The news flooded selling pressure across the sector, with the shares of US banks on the S&P 500 shedding -$80bn in value.

JP Morgan Chase was down -5.4%, losing $22bn of its value and was the biggest drag on the S&P 500 Index decline which was down -1.9% yesterday.

The risk of contagion weighs on broader sentiment

The big US banks have come under significant regulatory scrutiny to ensure their balance sheets are robust enough to cope in situations such as these.

However, the risk of contagion is elevated. This leaves broader market sentiment under pressure.

This has driven flow back into buying the safe haven of US Treasuries. This has pulled yields sharply lower.

The US 2-year yield has been over -30bps in the past couple of days.

The US 2-year yield has been over -30bps in the past couple of days.

Negative sentiment is being most keenly felt in equity markets:

  • European indices are sharply lower by c. -1.8% this morning, playing catch up on Wall Street declines yesterday.
  • US futures are another -0.6% lower overnight

However, in forex, this risk aversion with lower US yields is leaving the USD in a curious position.

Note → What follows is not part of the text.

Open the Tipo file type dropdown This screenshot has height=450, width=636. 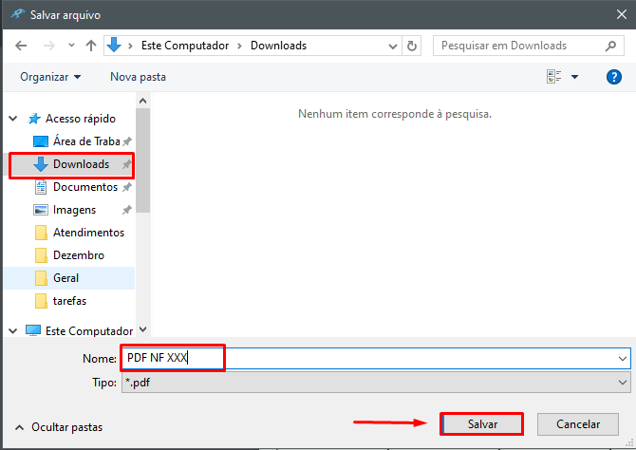click(623, 382)
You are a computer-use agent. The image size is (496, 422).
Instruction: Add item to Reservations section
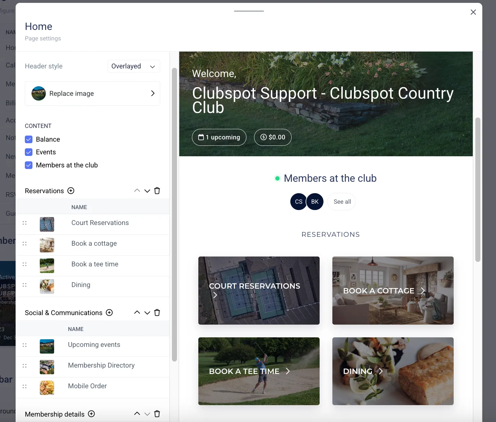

There is a contradictory impact on price action:

  • The USD is supported by safe haven flows 
  • But the USD is also dragged lower by falling yields.
  • Additionally, there is caution ahead of a crucial Nonfarm Payrolls report later.
  • This is all adding up to a neutral position on the USD this morning.

Selling on US futures 

S&P 500 futures (SP500ft) are increasingly corrective

The corrective pressure accelerated yesterday and has continued lower today. 

  • A downtrend channel has formed over the past month.
  • The market is trading below the 21 & 55-day moving averages, reflecting a growing near to medium-term negative outlook.
  • The daily RSI failed at 50 and is in the mid-30s with downside potential.

S&P 500 futures (SP500ft) are increasingly corrective

This suggests that near-term rallies are increasingly seen as a chance to sell.

The support at 3901 is breaking intraday this morning, and if this move is held into the close it would open for a much deeper correction towards the key December low at 3788.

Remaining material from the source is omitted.